Easter came and went and I can't tell you what a pure joy it was. I can honestly say it's the first holiday that I've enjoyed with Sam. No offense to Sam of course, but you have to realize that on Thanksgiving, Sam was five days old and suffering from colic and on Christmas, he was five weeks old and had bronchiolitis...that was a tough two months. Not to mention the fact that I was still suffering from insomnia and was incredibly exhausted. I look back now and realize what a walking zombie I was. A holiday baby sounds like a fantastic thing...but it's hard on the mommies. But fast forward to March, and Easter spent with a smiling, giggling baby and a wonderful family made for a great combination.

So our current milestone...Little Binky rolls over now. It started off as a semi-rollover with an irritating arm in the way and a lot of screaming and grunting. Now, he's a pro...moving easily from his back to his front effortlessly and even trying to scooch forward on his knees. Apparently Sam has somewhere he has to be. Its an exciting and frightening milestone. Having a baby that moves constantly is not a bad thing when they can't go anywhere...but once they get mobile...watch out world (or at least put on your running shoes) Sam is on his way!

He also tried some peaches tonight. Was I supposed to give him that at 4 and 1/2 months? I totally don't know. All I know is that he's been eating rice cereal since he was 10 weeks old and today, this little boy of ours could NOT get full.
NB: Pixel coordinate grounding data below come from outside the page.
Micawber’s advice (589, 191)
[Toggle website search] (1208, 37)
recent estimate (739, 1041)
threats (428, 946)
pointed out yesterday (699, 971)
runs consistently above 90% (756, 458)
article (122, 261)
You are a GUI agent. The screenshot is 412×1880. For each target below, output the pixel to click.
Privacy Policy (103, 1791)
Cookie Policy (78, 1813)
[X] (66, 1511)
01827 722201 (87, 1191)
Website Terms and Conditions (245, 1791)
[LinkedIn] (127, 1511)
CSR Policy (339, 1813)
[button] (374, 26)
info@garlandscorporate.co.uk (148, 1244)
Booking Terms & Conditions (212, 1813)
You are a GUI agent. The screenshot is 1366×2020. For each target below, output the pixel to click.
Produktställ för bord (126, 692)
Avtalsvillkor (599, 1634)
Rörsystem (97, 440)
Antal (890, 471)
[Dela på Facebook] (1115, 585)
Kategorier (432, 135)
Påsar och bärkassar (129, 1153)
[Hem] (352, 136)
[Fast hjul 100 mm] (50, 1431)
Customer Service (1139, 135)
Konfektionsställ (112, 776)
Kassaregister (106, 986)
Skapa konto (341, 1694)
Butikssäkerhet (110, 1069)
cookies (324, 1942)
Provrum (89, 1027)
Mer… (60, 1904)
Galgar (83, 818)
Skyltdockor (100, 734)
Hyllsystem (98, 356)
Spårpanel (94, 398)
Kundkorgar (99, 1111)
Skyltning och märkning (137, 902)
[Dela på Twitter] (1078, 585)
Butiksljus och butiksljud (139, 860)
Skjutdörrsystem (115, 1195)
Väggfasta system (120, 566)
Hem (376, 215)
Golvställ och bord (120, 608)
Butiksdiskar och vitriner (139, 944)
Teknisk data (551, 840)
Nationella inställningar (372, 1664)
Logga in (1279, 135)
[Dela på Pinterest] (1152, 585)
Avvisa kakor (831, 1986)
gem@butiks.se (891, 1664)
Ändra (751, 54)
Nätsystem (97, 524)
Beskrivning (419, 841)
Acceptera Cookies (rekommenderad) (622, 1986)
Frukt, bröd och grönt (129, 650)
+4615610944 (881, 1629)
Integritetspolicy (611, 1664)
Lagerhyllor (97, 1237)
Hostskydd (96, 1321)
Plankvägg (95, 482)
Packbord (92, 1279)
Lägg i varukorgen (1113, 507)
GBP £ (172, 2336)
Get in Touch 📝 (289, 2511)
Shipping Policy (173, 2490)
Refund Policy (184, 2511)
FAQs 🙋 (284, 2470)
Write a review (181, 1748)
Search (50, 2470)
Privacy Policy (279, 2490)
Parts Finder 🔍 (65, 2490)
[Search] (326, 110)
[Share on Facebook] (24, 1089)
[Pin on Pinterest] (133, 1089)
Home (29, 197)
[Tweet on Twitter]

He downed six ounces with cereal...started crying, two more ounces with cereal...continued to cry. Finally, I pulled out a jar of stage one peaches that I just happened to have. Did he get confused with the spoon? Not once. Did he look up at his mom at the fact that some new strange taste was in his mouth? Not once. After spoonful one, he opened his mouth wide and reached out to help guide my hand to his mouth...as if I didn't know where that was. So Sam has had peaches now. I guess there's no going back at this point.

Finally, mommy had a milestone. She left Sam in the church nursery. That was hard. Sam has been staying with family members since he was born. There is always a grandmother available to watch him. This time was different and scary and unknown...I dropped him off with (gulp) strangers! Okay, technically my friend's mother who I've known since I was 3 and has 11 grandchildren of her own isn't a stranger...but it was hard none the less. I was given a laminated card with a number on it...the number that would flash up on the screen in church if Sam was inconsolable, hurt or I guess too demanding...I don't know. I'm sure the sermon was wonderful, I'm sure I would have been blessed beyond words had I listened to it. Instead, I stared at the dark screen over the entry doors where my baby's number would flash. I don't remember church ever being that long before :0) In the end, my precious angel who I thought would scream his head off the minute he realized strangers had him, fell sound asleep about ten minutes into his "play time" and I was handed a sleeping baby upon my return to the nursery. Apparently Sam was so devasted that I wasn't there and missed me so much that the pain of it all forced him into a sound sleep...sounds plausible.

Well, that's all for now. We had some professional pics done that turned out adorable. I'm getting a second job to afford to purchase them :0) Here are some recent pics. Happy April Fools day!